The version number is older than the player detailed in Part 2 and the disk contents are also slightly different. They have the same structure with the player, the icon, the linked dll’s and then a folder containing another folder in date format, and the SSF’s are held in there.

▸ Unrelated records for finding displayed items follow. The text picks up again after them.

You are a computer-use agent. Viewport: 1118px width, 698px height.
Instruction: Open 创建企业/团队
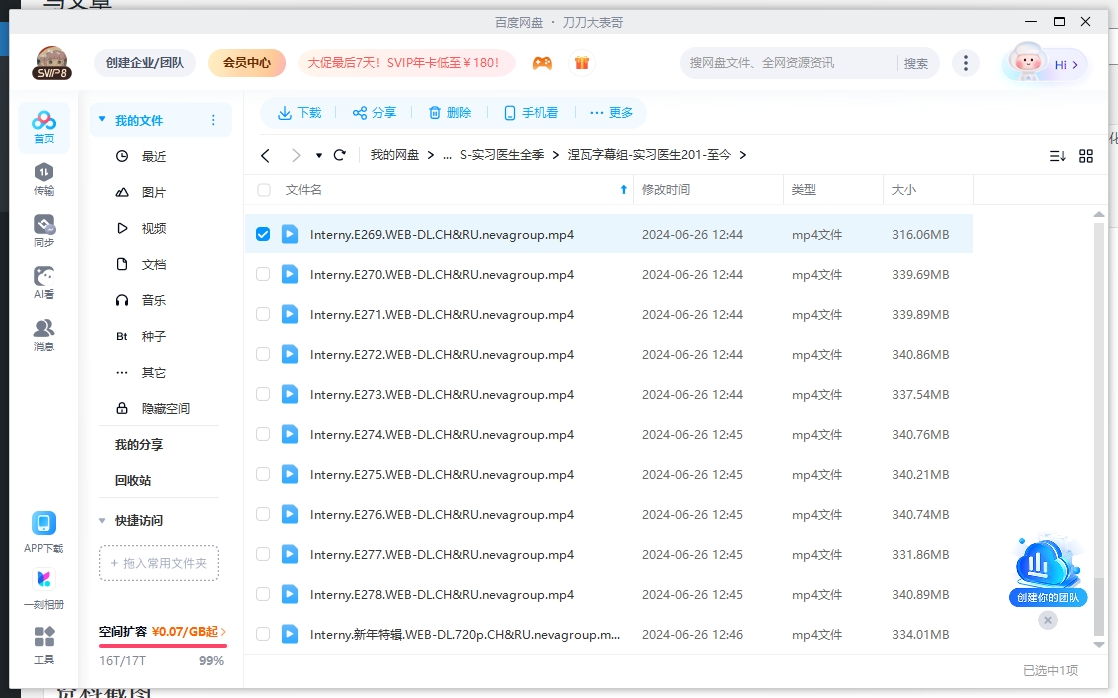coord(144,62)
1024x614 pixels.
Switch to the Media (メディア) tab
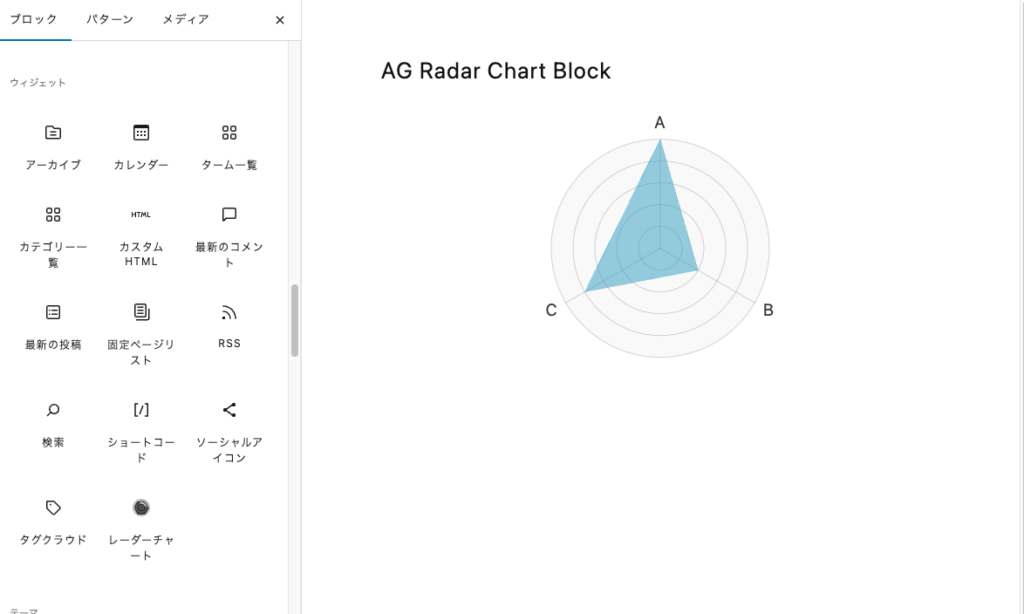(x=186, y=20)
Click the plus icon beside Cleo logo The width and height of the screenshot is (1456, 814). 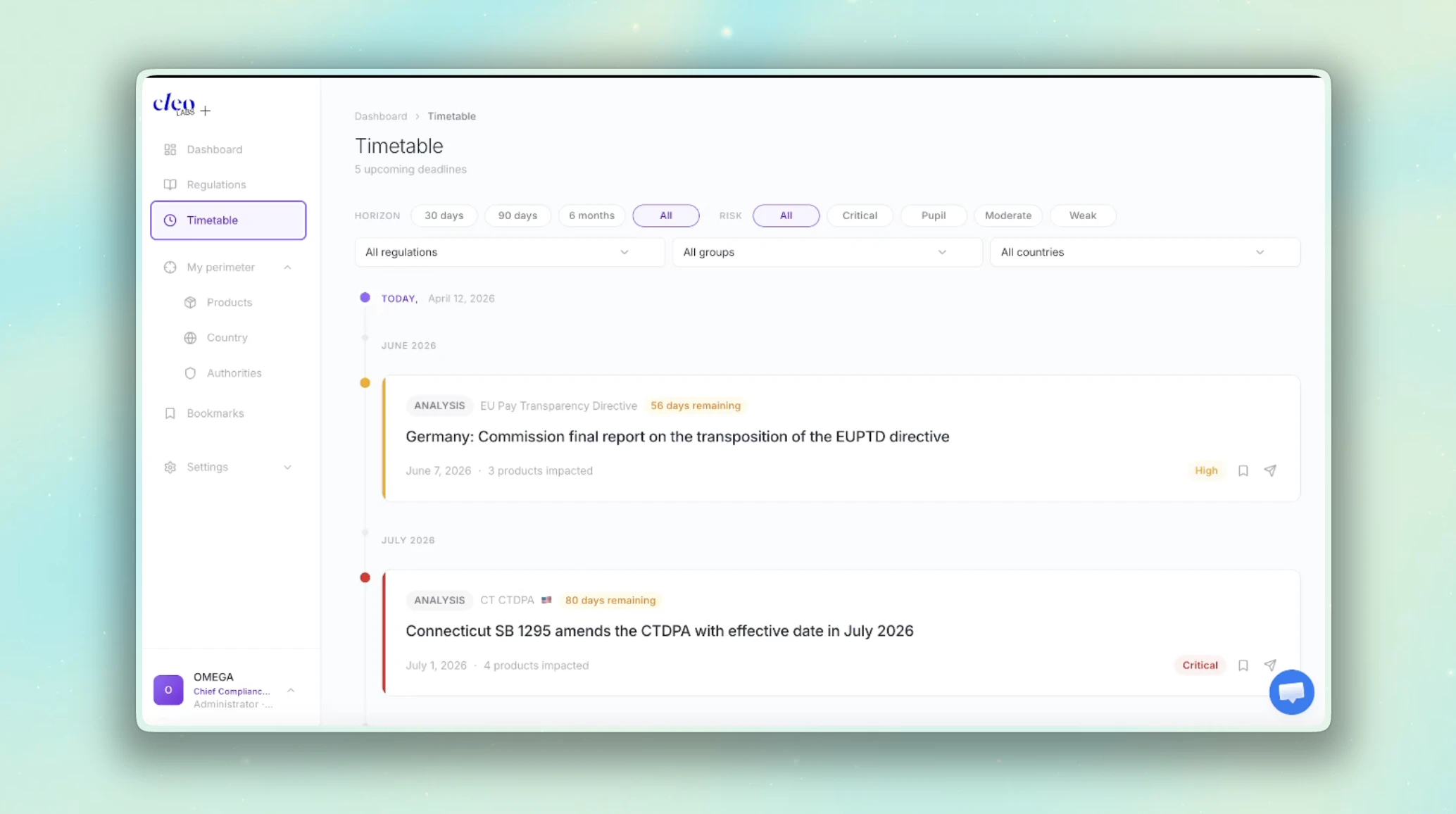click(x=205, y=111)
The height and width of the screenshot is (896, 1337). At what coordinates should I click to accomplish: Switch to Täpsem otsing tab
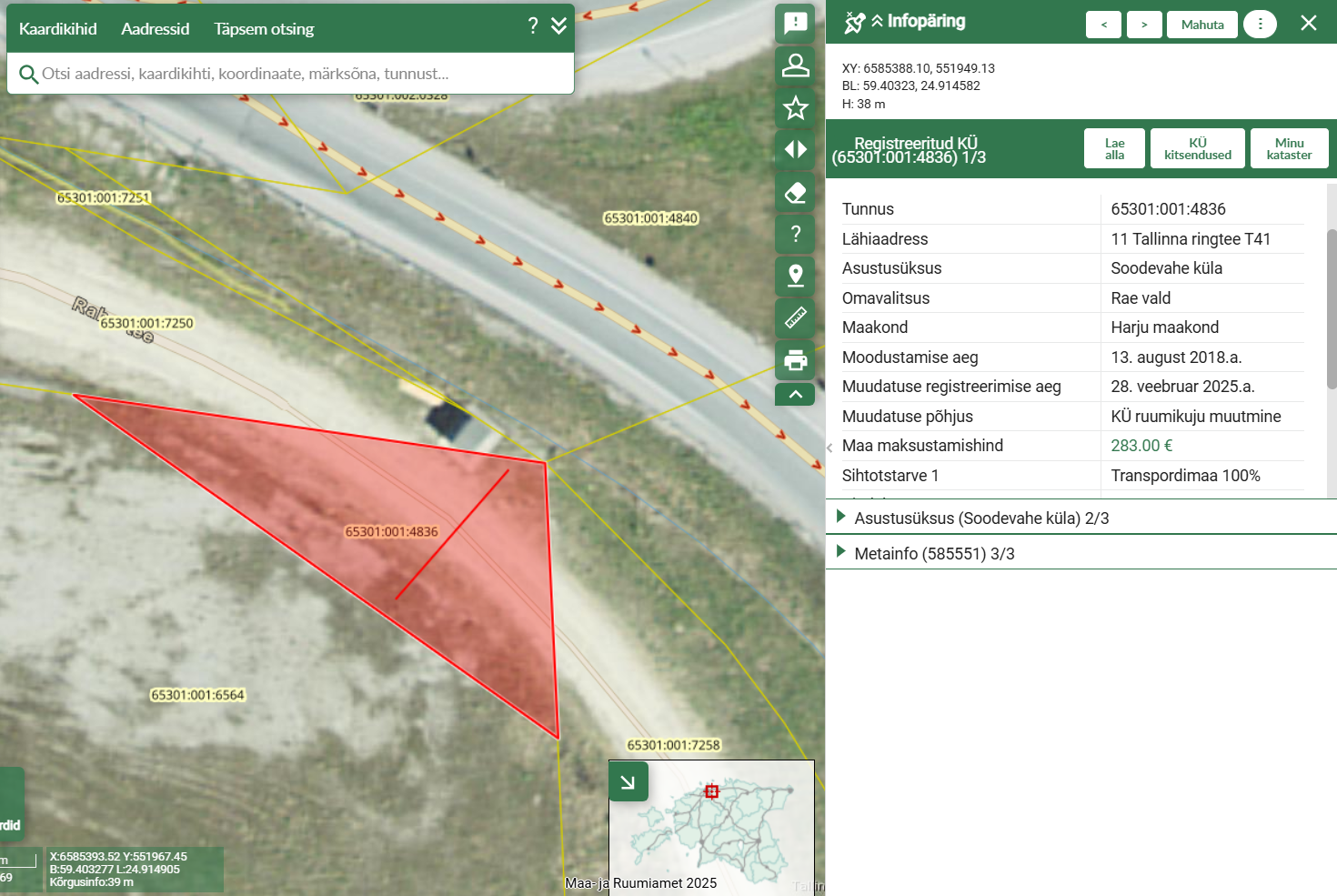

The big difference is that this, slightly older, player does not work with the H264/AVC based SSF’s that are used in the other two players. The SSF’s linked to this player are MPEG4 Part 2 Based.
FFProbe Output:
[STREAM]
index=0
codec_name=mpeg4
codec_long_name=MPEG-4 part 2
profile=unknown
codec_type=video
codec_time_base=1/30000
codec_tag_string=[0][0][0][0]
codec_tag=0x0000
width=704
height=288
has_b_frames=0
sample_aspect_ratio=1:1
display_aspect_ratio=22:9
pix_fmt=yuv420p
level=-99
timecode=N/A
quarter_sample=0
divx_packed=0
id=N/A
r_frame_rate=20/1
avg_frame_rate=0/0
time_base=1/1200000
start_pts=327360
start_time=0:00:00.272800
duration_ts=N/A
duration=N/A
bit_rate=N/A
nb_frames=N/A
nb_read_frames=1876
nb_read_packets=N/A
[/STREAM]
I have added the player to the BKPlayer.zip in my Shared Files BOX. I am sure that there will be a multicamera MP4 based BKPlayer out there somewhere and when I locate it, this will be added in also.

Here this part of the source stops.